*What is required*. Copy the entries word for word, starting with the line that contains "This screenshot has width=1384, height=868." and going on through the end of the entries. Leave the pictures out of your copy.

** Begin Entries provided **

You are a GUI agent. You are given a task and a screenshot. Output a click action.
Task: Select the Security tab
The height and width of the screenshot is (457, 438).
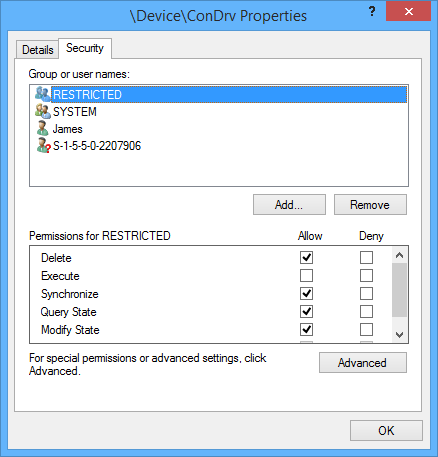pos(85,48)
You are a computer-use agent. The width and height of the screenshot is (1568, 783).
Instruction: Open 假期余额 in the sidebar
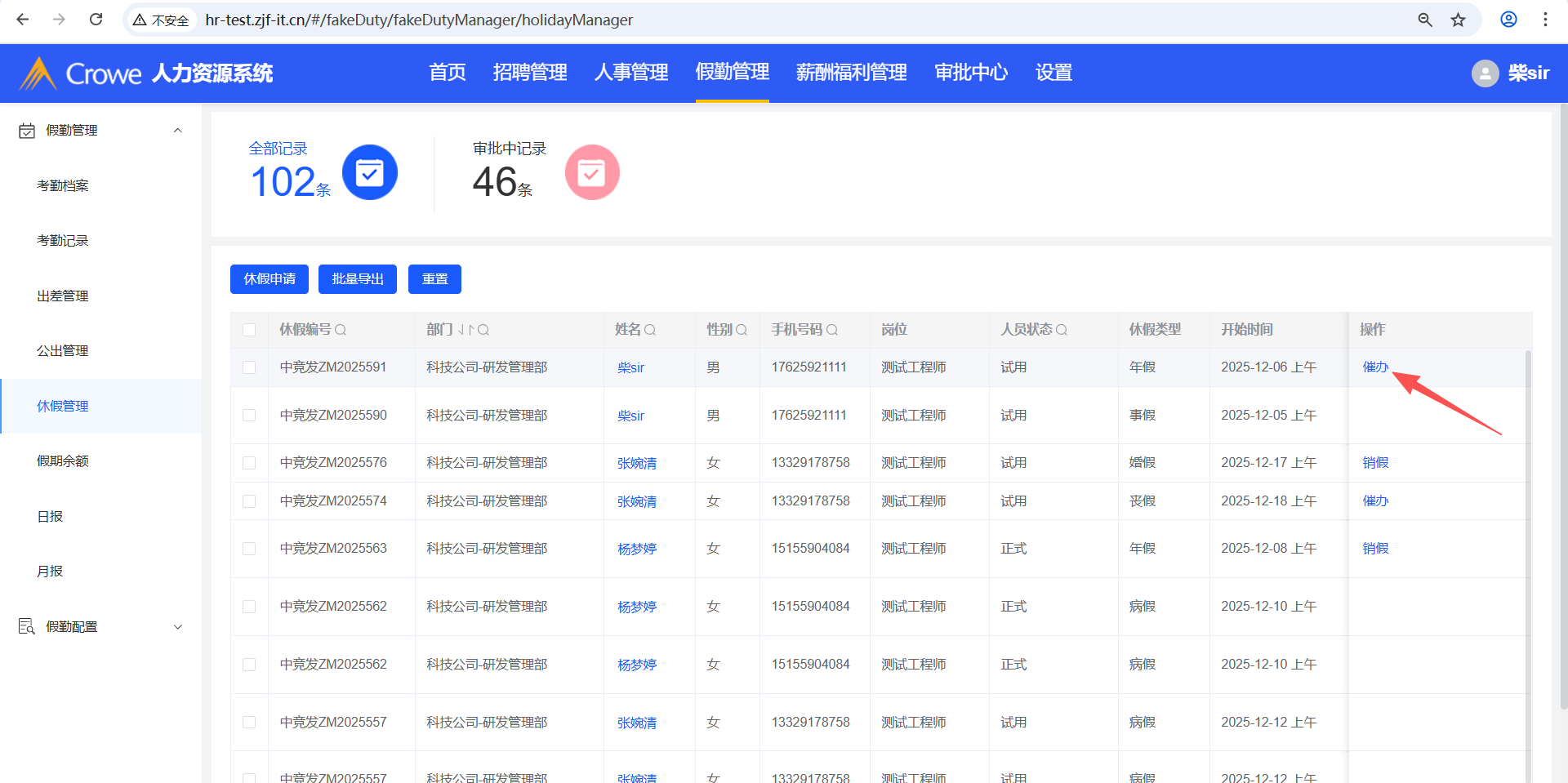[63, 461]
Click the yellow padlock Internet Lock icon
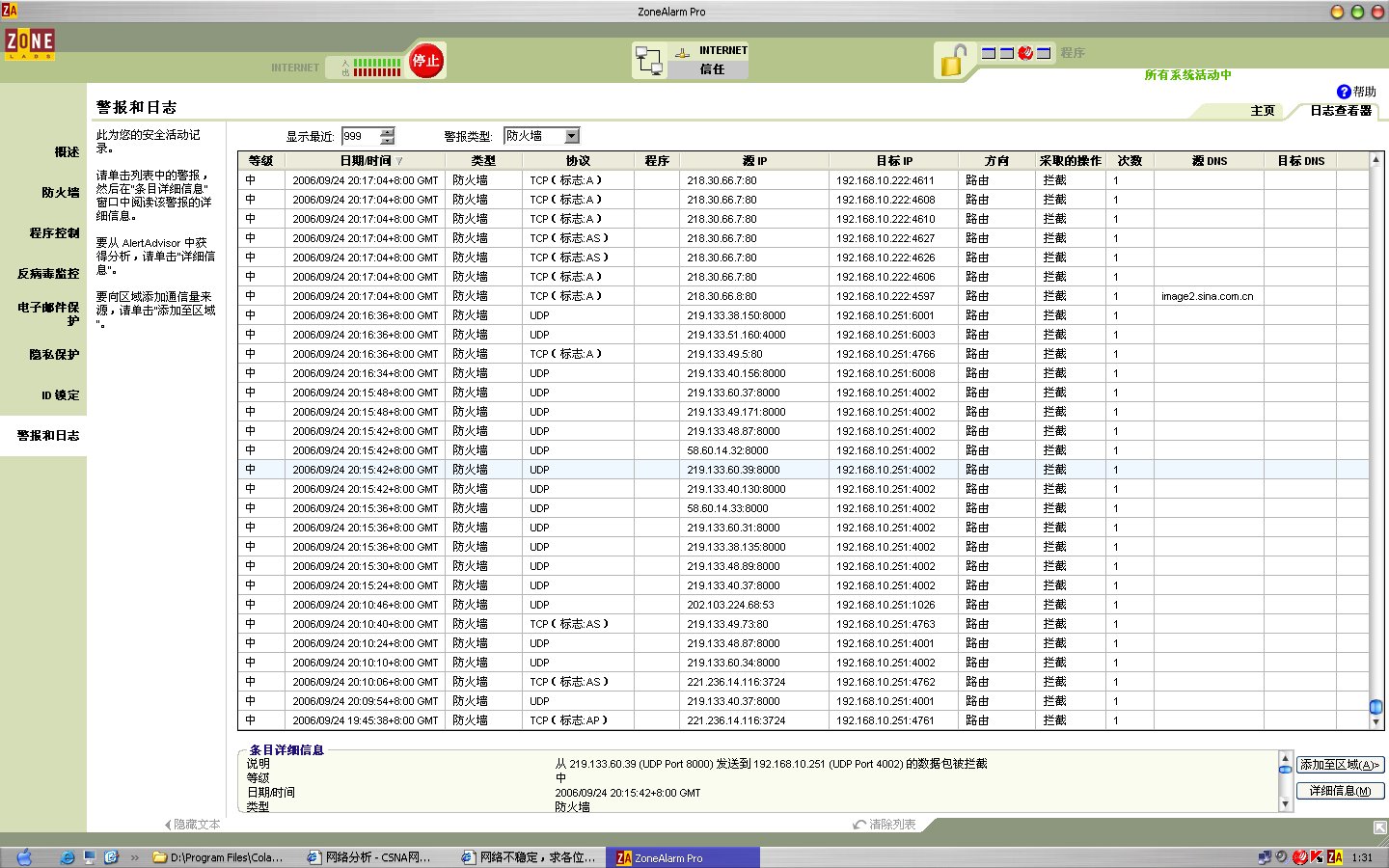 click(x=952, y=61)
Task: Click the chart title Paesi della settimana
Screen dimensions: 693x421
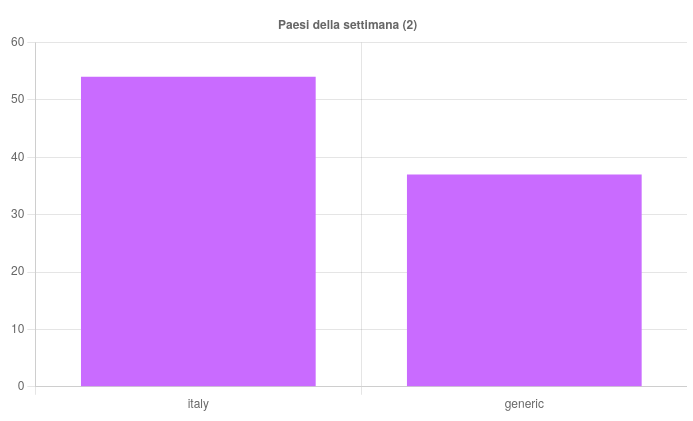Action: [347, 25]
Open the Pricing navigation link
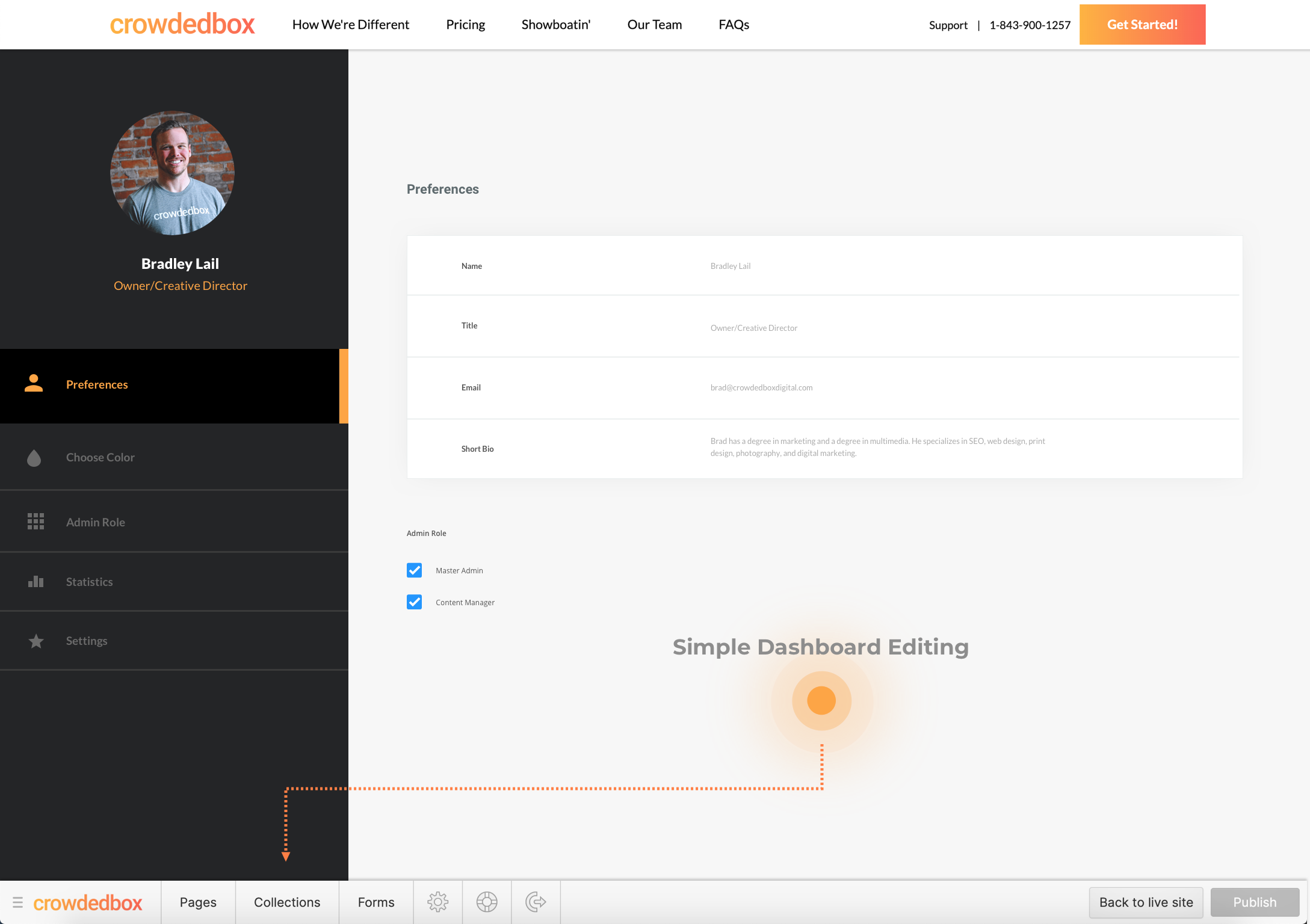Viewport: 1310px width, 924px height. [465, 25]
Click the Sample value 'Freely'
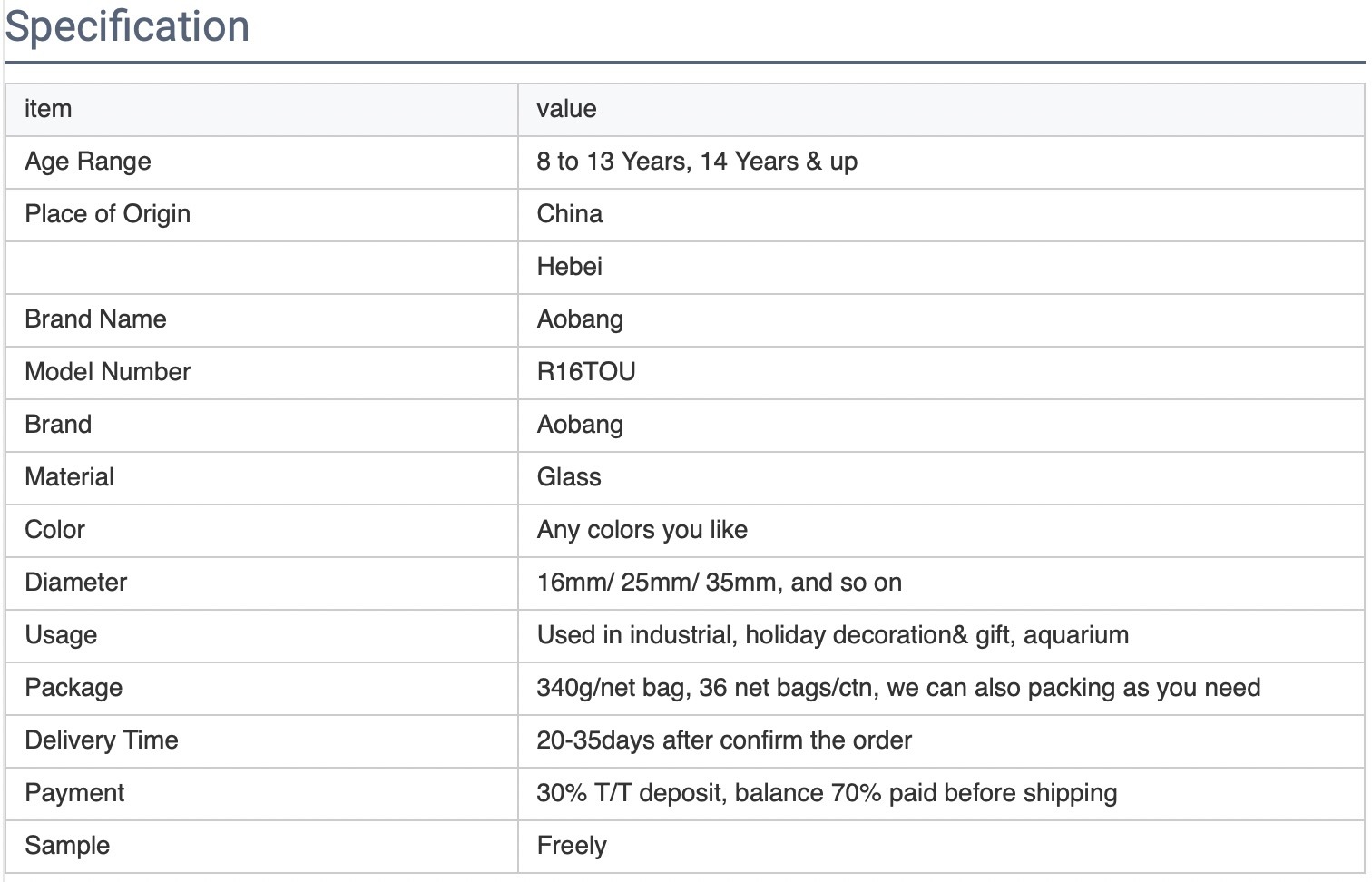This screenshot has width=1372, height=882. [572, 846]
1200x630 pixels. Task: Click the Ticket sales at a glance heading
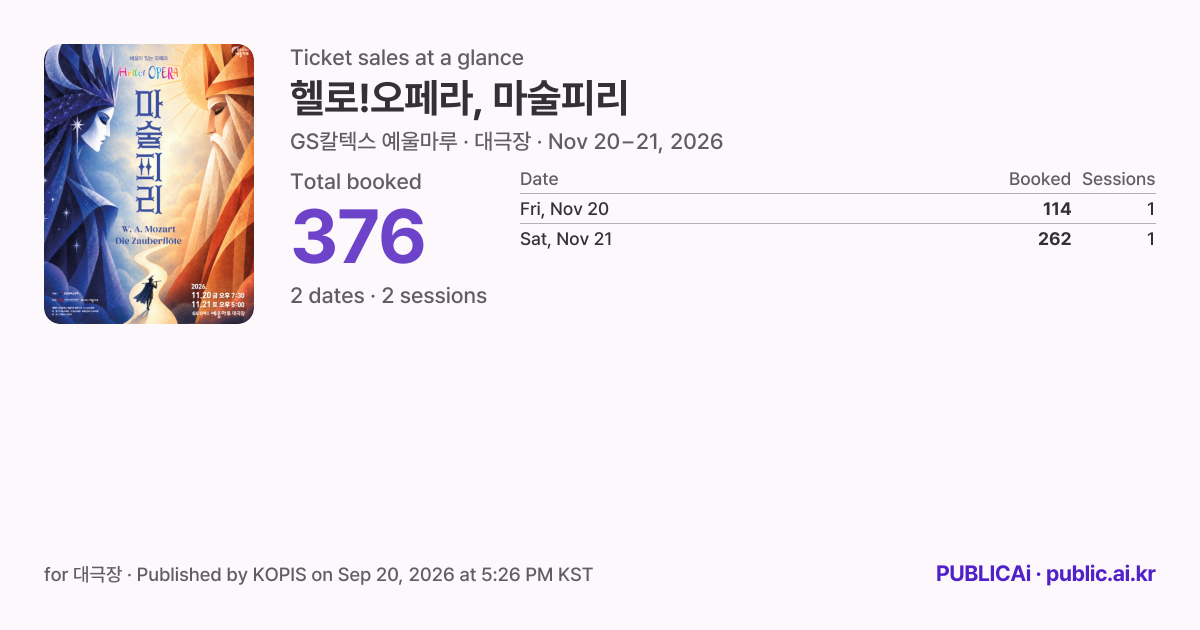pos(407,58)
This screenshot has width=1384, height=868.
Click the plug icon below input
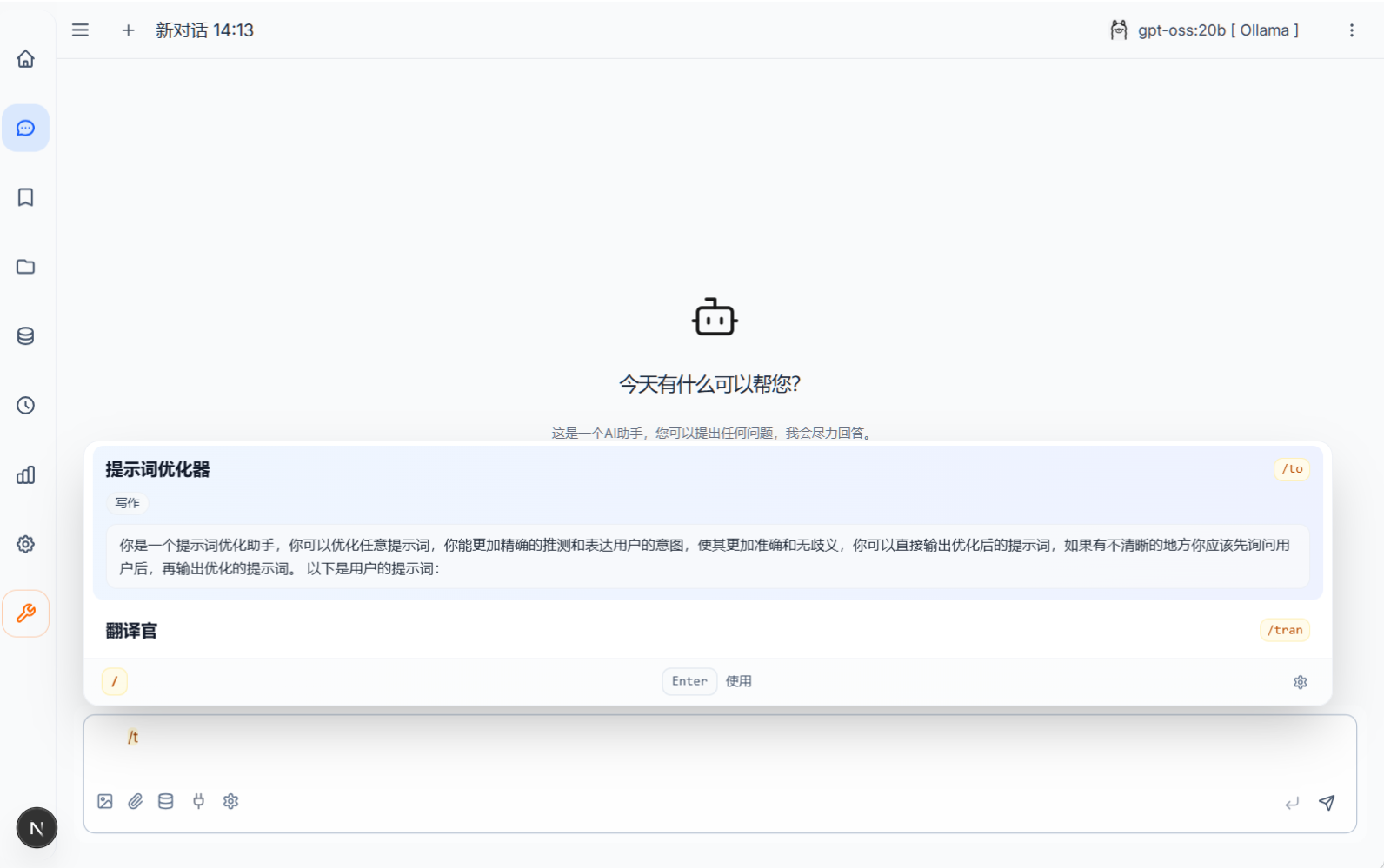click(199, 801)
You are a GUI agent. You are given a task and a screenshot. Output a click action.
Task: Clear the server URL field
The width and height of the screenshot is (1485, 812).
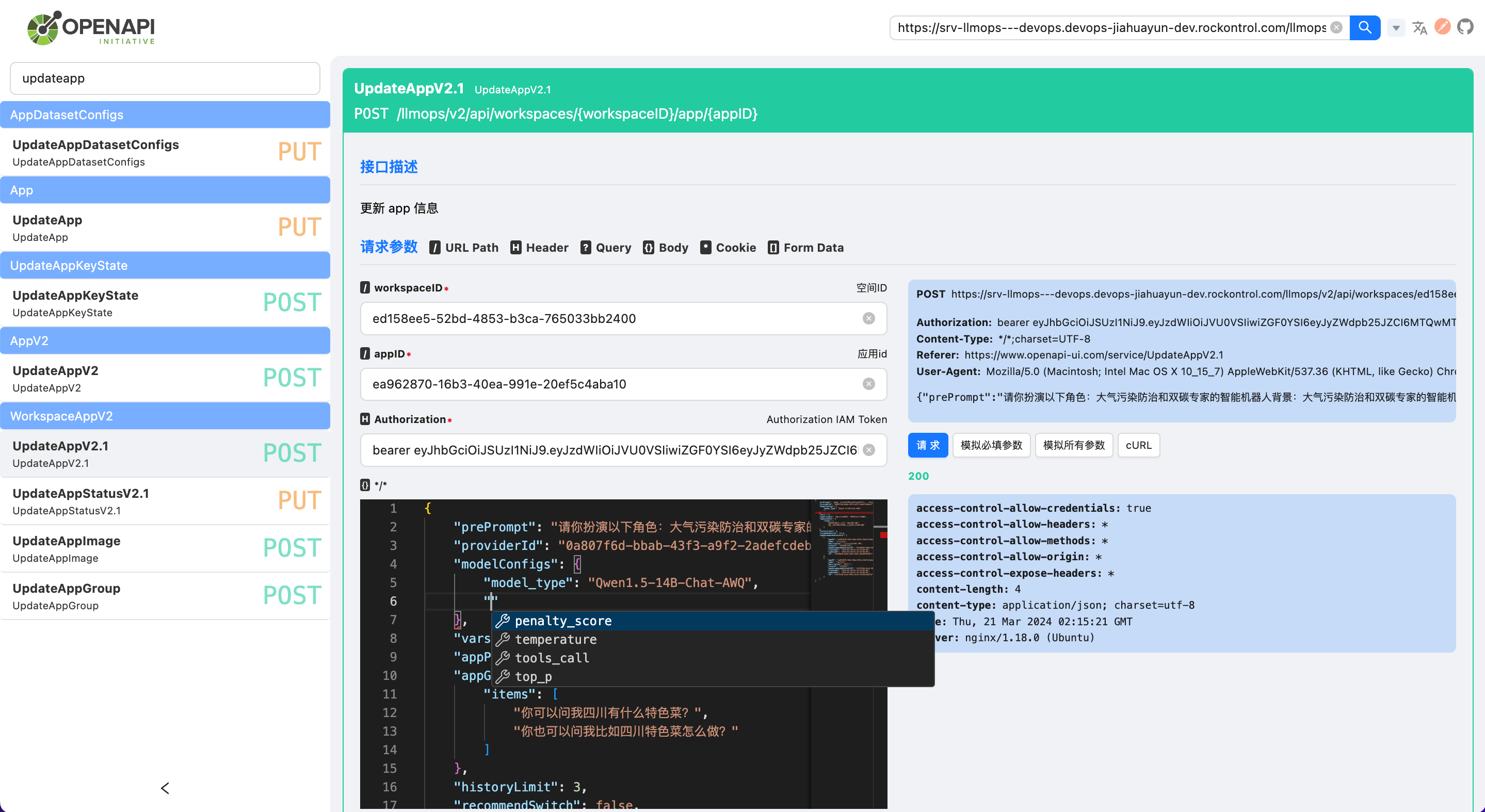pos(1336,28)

** End Entries provided **

*The output*.
This screenshot has width=1384, height=868.
Click the plug icon below input
click(199, 801)
You are a GUI agent. You are given a task and a screenshot. Output a click action.
Task: Clear the server URL field
The width and height of the screenshot is (1485, 812).
pos(1336,28)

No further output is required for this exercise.